For generalized questions, comments, concerns please email email@example.com for these issues. This email is reviewed daily by the Operations Manager and Director of EMS. Please leave a contact number so that we may reach you. If you need immediate assistance, contact the on duty supervisor at 417-623-3347 ext. 14.
Why does METS Ambulance spend time on scene treating a patient as opposed to just placing a patient in the ambulance and doing a rapid transport?
The Emergency Medical Services field has expanded it’s training and capabilities to enable us to perform several functions on the scene. Our goal is to stabilize the patient, and perform any lifesaving procedures that will provide the best patient outcome possible. As EMT’s and Paramedics, we have equipment and training that allows us to treat the most significant injuries and illnesses. We can provide these services immediately upon arriving on scene, as opposed to having to wait until arriving at a hospital Emergency Department. In emergency situations, treatment must be received as soon as possible to enhance the outcome.
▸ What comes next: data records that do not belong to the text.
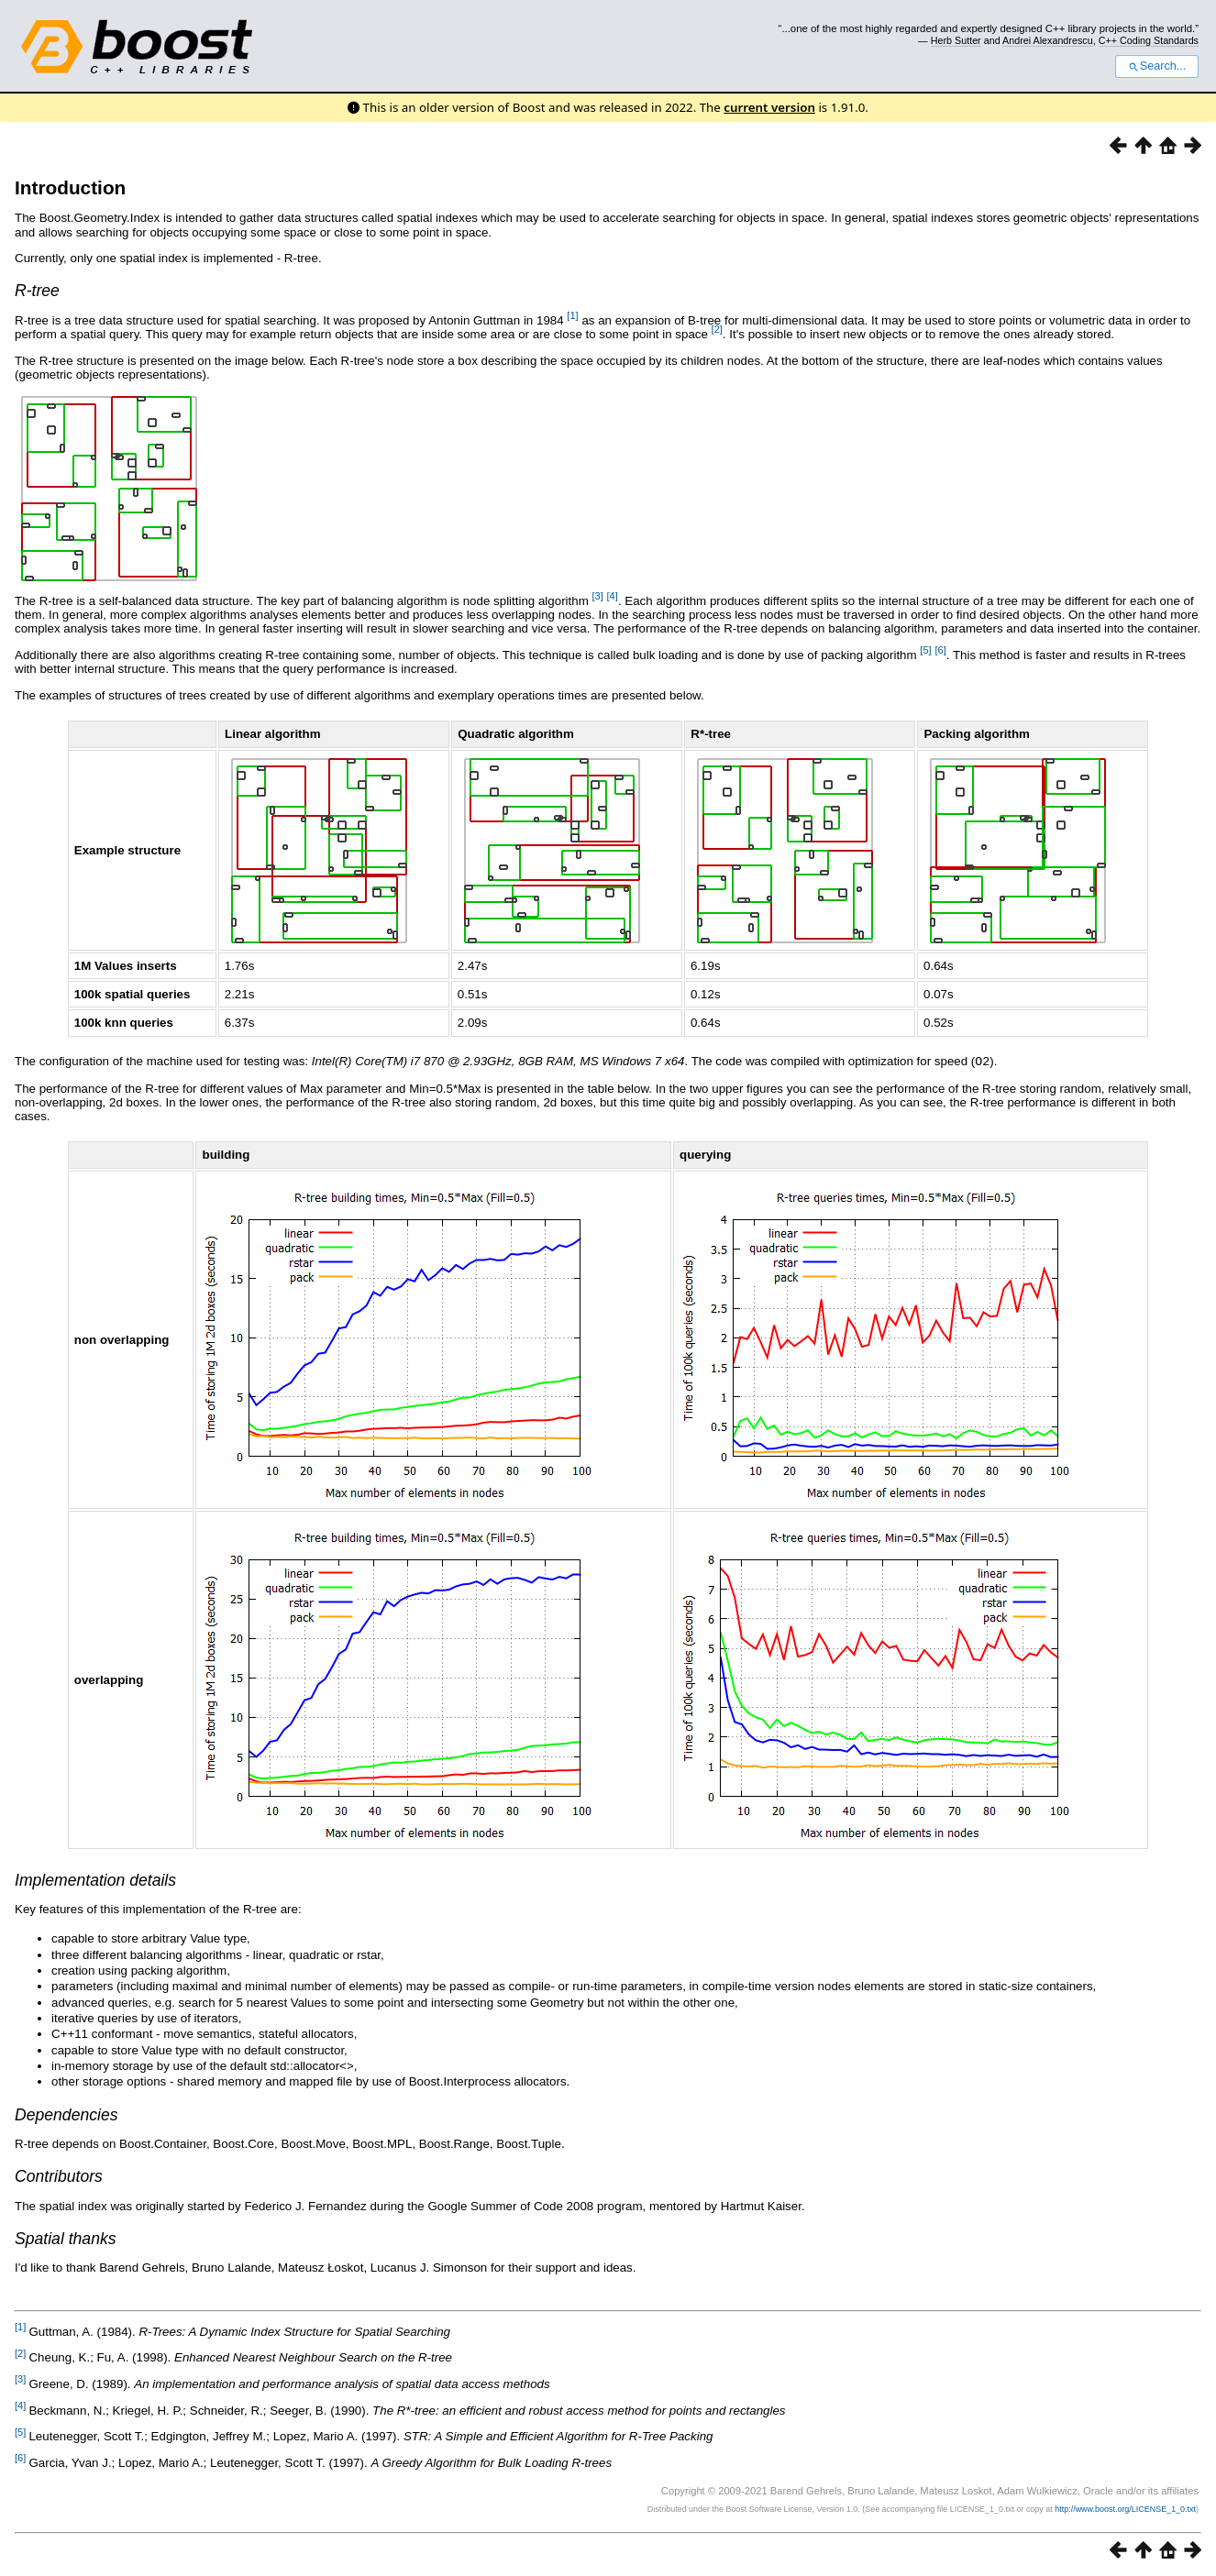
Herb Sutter (956, 40)
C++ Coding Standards (1149, 40)
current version (769, 107)
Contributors (59, 2175)
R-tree (37, 290)
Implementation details (95, 1879)
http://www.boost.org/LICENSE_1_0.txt (1125, 2508)
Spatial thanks (65, 2238)
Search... (1157, 66)
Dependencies (66, 2114)
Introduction (70, 187)
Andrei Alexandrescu (1047, 40)
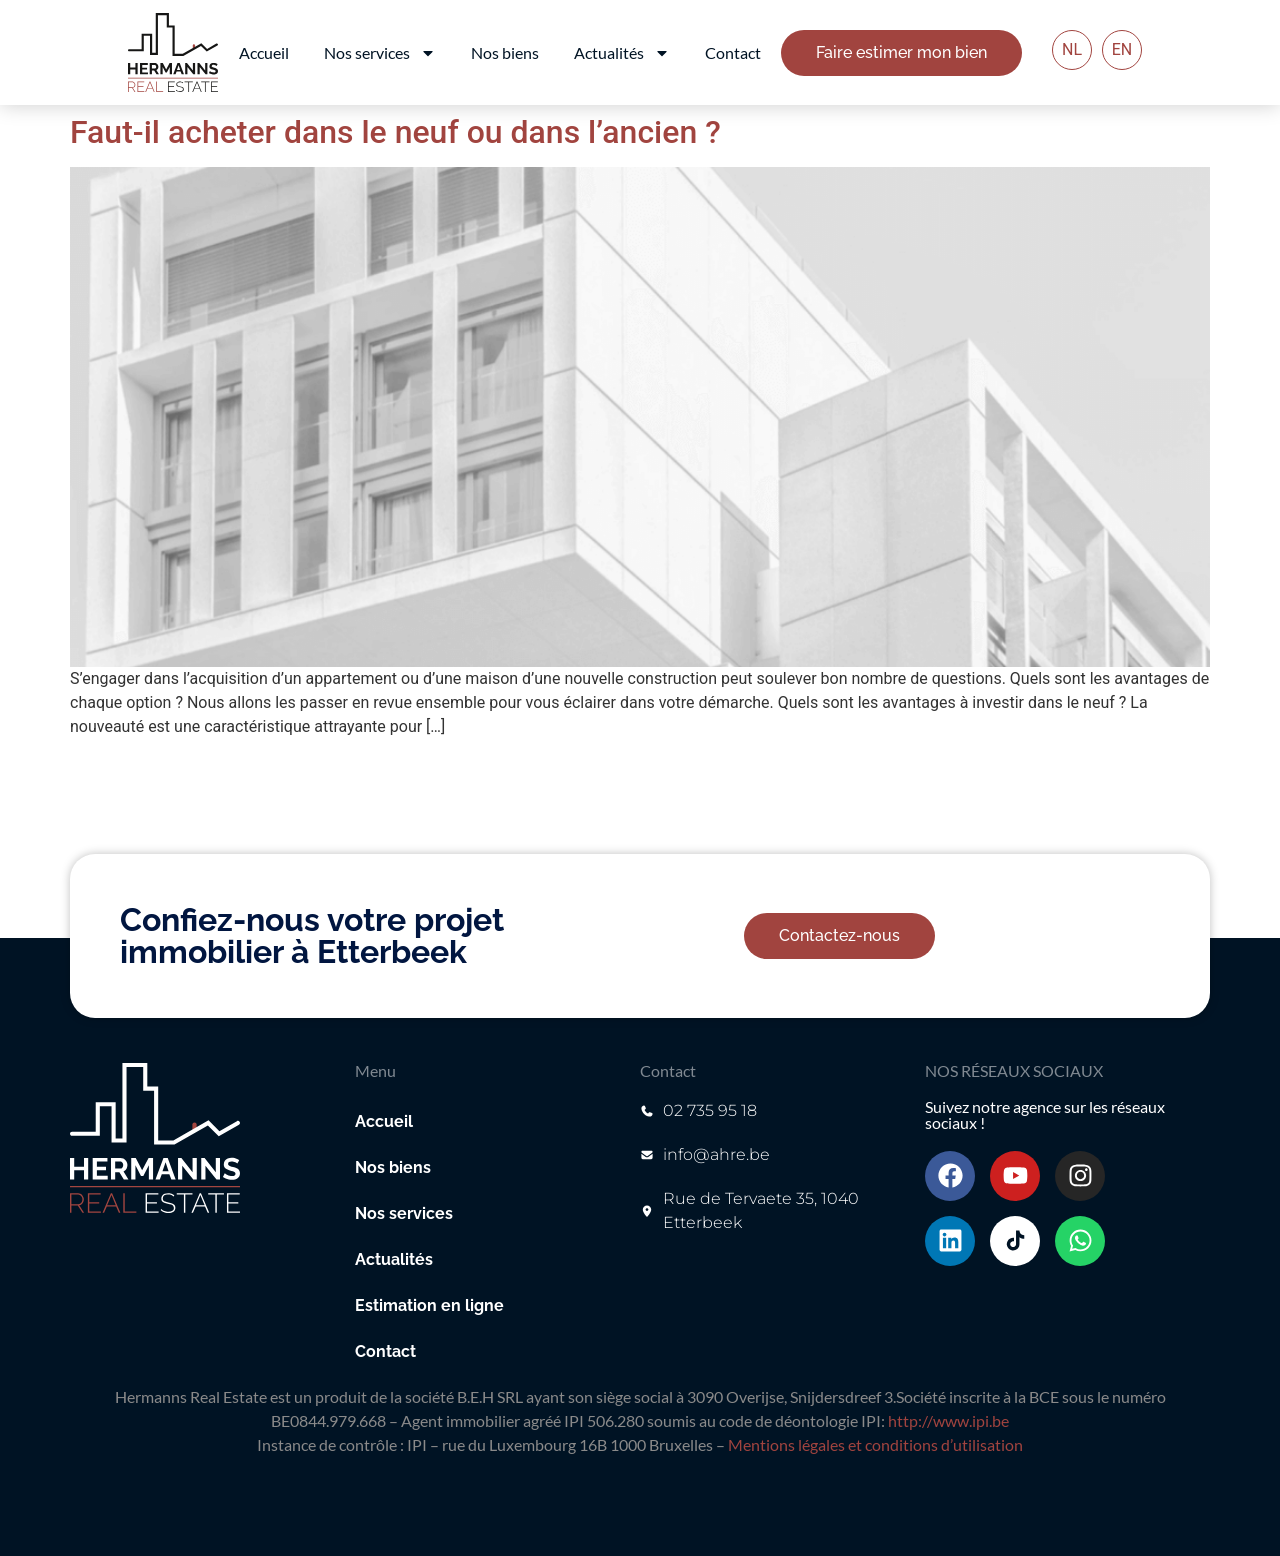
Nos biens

Example: A patient goes into cardiac arrest, meaning they aren’t breathing and they have no heart beat – EMT’s and Paramedics arrive on the scene and initiate CPR. Along with good quality CPR, the medical staff can administer IV’s, medications, cardiac monitoring, and advanced airway techniques while on the scene. By the patient receiving this care at this scene we are giving them every opportunity for a positive outcome. If we were to simply load a patient up in cardiac arrest and just transport them to the hospital without doing the mentioned treatments, their survival chances would be decreased dramatically.
On severe traumatic injuries, we understand that many times surgical procedures will be needed to ultimately stabilize a patient. The normal standard is to have a scene time of 10 minutes or less on traumatic injuries in which the patient is critical. This goal can’t always be met if there are barriers at the scene, such as extrication, extreme weather conditions, unsafe scenes or multiple victims.